Une légère passion pour l'oeuvre de Lovecraft me pousse à lire ces textes en version originale et dans les diverses traductions française. C'est une manière de se rendre compte que nos traducteurs n'aiment pas les répétitions et les point-virgules. Prenons une des phrase de la courte nouvelle Les chats d'Ulthar (Cats of Ulhar, 1920) et comparons.
Zath, the coroner, disputed at length with Nith, the lean notary; and Kranon and Shang and Thul were overwhelmed with questions.
"Zoth, le juge, se disputait à longueur de temps avec Nith, le fluet notaire. Kranon, Shang et Thul étaient pressés de questions." (Paule Pers, 1969). Ici le nom de Zath est changé en Zoth et le point-virgule est remplacé par un point. Deux "et" sautent dans l'énumération "and Kranon and Shang and Thul ".
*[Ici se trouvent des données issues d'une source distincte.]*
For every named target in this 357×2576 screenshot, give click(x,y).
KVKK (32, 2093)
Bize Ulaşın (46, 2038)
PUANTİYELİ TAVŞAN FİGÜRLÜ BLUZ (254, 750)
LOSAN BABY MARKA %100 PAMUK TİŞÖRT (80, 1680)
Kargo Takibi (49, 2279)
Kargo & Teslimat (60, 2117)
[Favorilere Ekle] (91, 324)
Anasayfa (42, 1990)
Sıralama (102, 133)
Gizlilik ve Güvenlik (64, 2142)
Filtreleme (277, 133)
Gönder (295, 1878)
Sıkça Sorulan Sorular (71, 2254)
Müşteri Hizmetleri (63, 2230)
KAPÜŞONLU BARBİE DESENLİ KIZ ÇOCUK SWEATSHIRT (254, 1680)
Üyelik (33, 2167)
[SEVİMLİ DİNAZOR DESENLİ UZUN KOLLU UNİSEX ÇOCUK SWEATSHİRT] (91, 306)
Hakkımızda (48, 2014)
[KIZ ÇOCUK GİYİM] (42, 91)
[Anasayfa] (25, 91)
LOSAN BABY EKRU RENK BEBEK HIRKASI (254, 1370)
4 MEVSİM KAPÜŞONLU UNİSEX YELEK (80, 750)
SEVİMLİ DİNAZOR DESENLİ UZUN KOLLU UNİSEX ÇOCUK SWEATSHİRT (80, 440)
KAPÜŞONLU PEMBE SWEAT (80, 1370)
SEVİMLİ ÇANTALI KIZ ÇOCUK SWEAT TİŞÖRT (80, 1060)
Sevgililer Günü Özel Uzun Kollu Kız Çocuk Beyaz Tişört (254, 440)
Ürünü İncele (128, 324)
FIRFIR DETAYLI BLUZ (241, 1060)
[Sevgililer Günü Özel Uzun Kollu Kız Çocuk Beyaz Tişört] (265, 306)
"Zath, le juge, débattit sans fin avec le notaire, le maigre Nith ; et Kranon, Shang et Thul se virent accablés de questions. (Jean-Paul Mourlon, 1986). Si le nom de Zath est respecté tout comme le point virgule il y a un "et" qui saute. On notera aussi l'inversion des mots "Nith" et "notaire".
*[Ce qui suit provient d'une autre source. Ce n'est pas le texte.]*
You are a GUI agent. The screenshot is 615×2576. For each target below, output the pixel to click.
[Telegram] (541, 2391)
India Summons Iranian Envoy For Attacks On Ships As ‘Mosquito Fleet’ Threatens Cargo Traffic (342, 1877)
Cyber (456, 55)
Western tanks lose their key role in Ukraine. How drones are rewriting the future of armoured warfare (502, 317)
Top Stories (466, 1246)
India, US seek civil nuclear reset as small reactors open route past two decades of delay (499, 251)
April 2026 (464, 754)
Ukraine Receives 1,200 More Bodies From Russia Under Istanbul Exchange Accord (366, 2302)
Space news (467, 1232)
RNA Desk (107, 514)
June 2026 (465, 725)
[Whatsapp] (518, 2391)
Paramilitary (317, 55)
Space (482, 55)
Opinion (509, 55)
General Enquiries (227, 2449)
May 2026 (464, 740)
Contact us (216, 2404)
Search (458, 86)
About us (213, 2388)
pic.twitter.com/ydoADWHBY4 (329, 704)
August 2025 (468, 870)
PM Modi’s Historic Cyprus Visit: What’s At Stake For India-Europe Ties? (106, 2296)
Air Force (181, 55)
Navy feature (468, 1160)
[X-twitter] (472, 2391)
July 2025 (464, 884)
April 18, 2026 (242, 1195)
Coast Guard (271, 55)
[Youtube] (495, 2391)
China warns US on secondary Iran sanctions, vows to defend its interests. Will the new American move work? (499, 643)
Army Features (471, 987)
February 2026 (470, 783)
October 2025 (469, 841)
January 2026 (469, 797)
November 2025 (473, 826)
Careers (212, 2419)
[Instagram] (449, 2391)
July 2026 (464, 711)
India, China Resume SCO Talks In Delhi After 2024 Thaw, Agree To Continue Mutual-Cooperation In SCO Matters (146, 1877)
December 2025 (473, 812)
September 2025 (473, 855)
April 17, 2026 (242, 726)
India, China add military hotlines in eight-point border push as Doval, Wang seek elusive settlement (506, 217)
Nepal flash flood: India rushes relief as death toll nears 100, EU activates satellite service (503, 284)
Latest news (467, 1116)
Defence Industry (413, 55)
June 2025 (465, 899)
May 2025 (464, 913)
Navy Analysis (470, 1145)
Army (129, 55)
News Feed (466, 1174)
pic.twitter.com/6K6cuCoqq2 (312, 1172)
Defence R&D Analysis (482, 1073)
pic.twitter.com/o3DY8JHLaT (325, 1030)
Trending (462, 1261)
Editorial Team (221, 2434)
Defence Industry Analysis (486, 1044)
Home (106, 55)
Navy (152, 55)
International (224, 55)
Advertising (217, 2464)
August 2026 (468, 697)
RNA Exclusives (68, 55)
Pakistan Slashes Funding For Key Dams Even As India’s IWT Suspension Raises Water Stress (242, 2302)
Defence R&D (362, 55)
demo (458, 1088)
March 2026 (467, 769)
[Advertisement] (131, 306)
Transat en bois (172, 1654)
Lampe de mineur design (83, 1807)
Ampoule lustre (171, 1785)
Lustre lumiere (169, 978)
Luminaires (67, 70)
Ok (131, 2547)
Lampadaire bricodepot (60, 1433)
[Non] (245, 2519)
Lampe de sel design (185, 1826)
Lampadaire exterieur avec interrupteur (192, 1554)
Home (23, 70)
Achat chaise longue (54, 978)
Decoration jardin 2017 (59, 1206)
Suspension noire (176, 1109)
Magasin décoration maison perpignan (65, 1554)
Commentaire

"Zath, le médecin légiste, débattit à n'en plus finir avec Nith, le notaire maigrelet. Kranon, Shang et Thul furent assaillit de questions". (David Camus, 2010). Le Coroner est devenu un médecin légiste, le point-virgule et la répétition des "et" ont sauté.
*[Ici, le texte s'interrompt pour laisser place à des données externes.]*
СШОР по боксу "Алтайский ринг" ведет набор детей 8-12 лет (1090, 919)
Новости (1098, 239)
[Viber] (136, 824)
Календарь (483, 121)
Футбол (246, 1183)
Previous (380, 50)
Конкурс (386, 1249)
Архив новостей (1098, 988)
Sur quelques phrases les choix de traduction se font plus clairs.
When through some unavoidable oversight a cat was missed, and sounds heard after dark, the loser would lament impotently; or console himself by thanking Fate that it was not one of his children who had thus vanished. For the people of Ulthar were simple, and knew not whence it is all cats first came.
"Lorsque, à la suite d'une imprudence, un chat disparaissait et que l'on entendait dès la nuit tombée les bruits étranges, il ne restait plus à son maître qu'à se lamenter, ou à se consoler en remerciant le destin que ce ne fût pas l'un de ses enfants qui eût disparu. Car les gens d'Ulthar étaient simples. Ils ne savaient pas d'où les chats étaient venus." (Paule Pers, 1969).
"Quand une fatale négligence entraînait la disparition de l'un d'eux, et que certains bruits se faisaient entendre dans la nuit, le possesseur de l'animal se lamentait, impuissant ; ou se consolait en remerciant le Destin que l'un de ses enfants ne se fût pas éclipsé de la même manière. Car les habitants d'Ulthar étaient des gens simples et ne savaient même pas ce qu'il advenait des chats." (Jean-Paul Mourlon, 1986).
"Quand par malheur un chat disparaissait et que des bruits bizarres déchiraient la nuit, son maître se contentait de se lamenter, impuissant, ou se consolait en remerciant le destin que le disparu n'ait pas été l'un de ses enfants. Car les habitants d'Ulthar étaient des gens simples et ne savaient rien des origines des chats." (David Camus, 2010).
Il y a sûrement autant de traductions qu'il y a de traducteurs. Parfois le sens du texte semble légèrement changer, ailleurs le découpage en paragraphe de la version originale n'est pas respecté. Tout cela me rappelle un des instants Lovecraft de François Bon où - pas content - il aborde notamment le point-virgule chez Lovecraft.